COLUMBIA — A familiar team stood on the highest step of the podium Saturday after the Class A girls state track meet at Spring Valley High School.
Just as familiar was the team standing in the second-place spot.
Johnsonville’s girls won their 11th state title in a meet that came down to the day’s final race, the 4x400-meter relay.
A third-place finish by the Flashes in that race gave them enough to edge Lamar 82.5-80.
It certainly wasn’t an unfamiliar scene for coach Steve Phillips — he’s been the Flashes’ coach for all 11 titles.
And Lamar has been one of his most familiar foes.
During Johnsonville’s run of seven straight championships from 1997-2003, the Silver Foxes, the ’04 and ’07 state champions, finished second four times in a row from 2000-03.
Saturday’s victory, Phillips said, was more gratifying than any he could think of.
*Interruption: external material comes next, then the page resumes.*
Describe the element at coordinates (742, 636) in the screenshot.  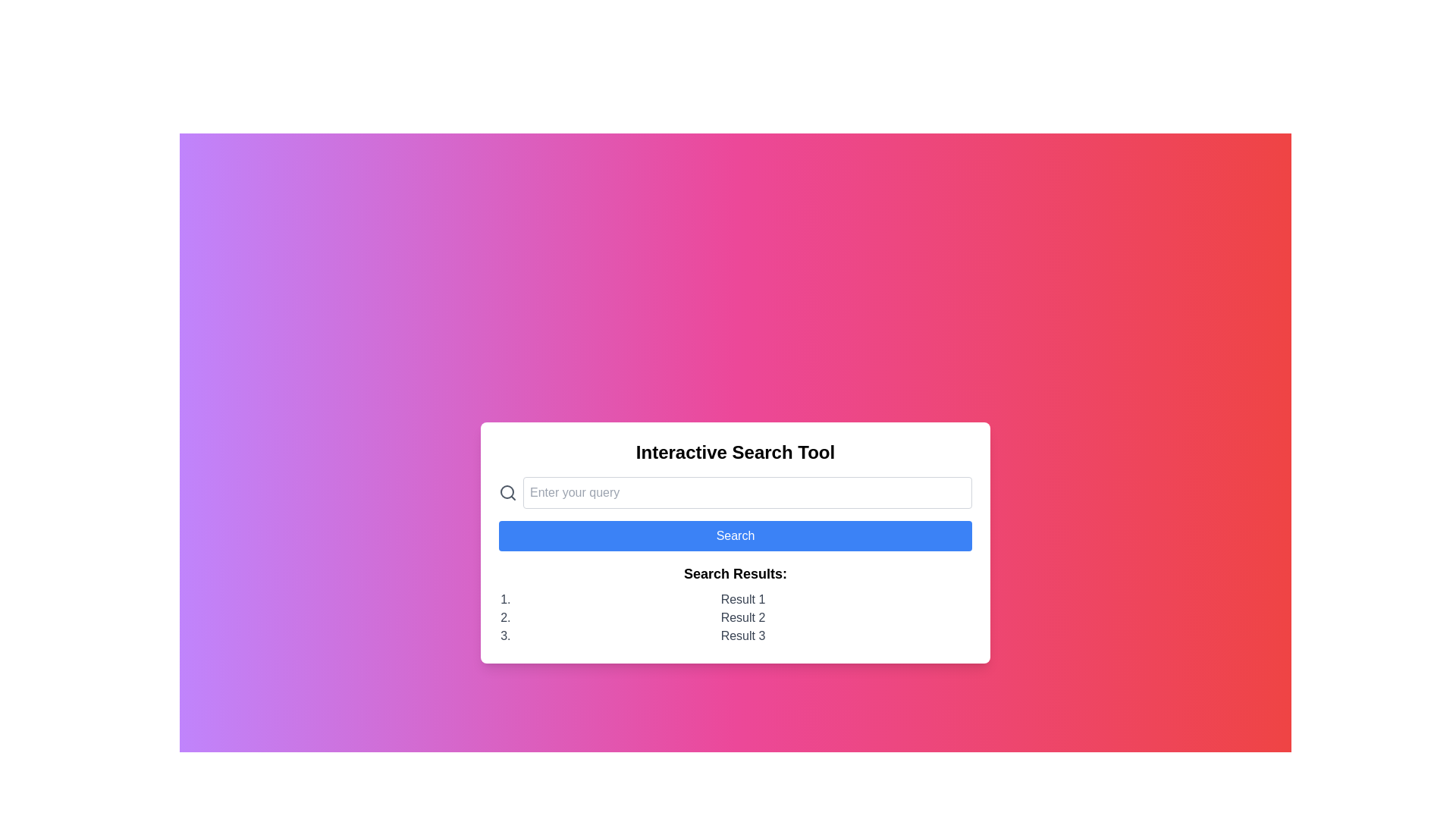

A disciplinary incident at mid-season left the Flashes short-handed, but it didn’t slow them down.
They went on to claim their 24th straight region championship before capping the season with Saturday’s victory.
And not much was easy about Saturday’s chain of events either, Phillips said.
Johnsonville led Lamar 76.5-70 going into the 4x400-meter relay at the end of the day.
The Flashes’ lead leg runner, Latima Hanna, succumbed to fatigue and cramps just before the race and couldn’t run.
Phillips subbed in seventh-grader Tavona McCray and Johnsonville finished third. Lamar won the event and got 10 points, but the Flashes’ finish gave them six points, just enough to keep them on top.
“This year’s team didn’t want to be denied,” Phillips said. “They weren’t going to be denied. They had some outside motivation that made them want to go out and win. It was just special.”
Some of that motivation, Phillips said, stemmed from last season, when the Flashes finished third behind champion Lamar and runner-up Allendale-Fairfax.
In 10 seasons prior to that one, Johnsonville had come home either with a championship or a runner-up trophy.
Phillips credited a group of seniors that just didn’t want that to happen again.
One of those seniors, Tia Singletary, won the long jump and high jump.
“These girls try to keep things alive,” he said. “And they didn’t let anybody down. They just made themselves better.”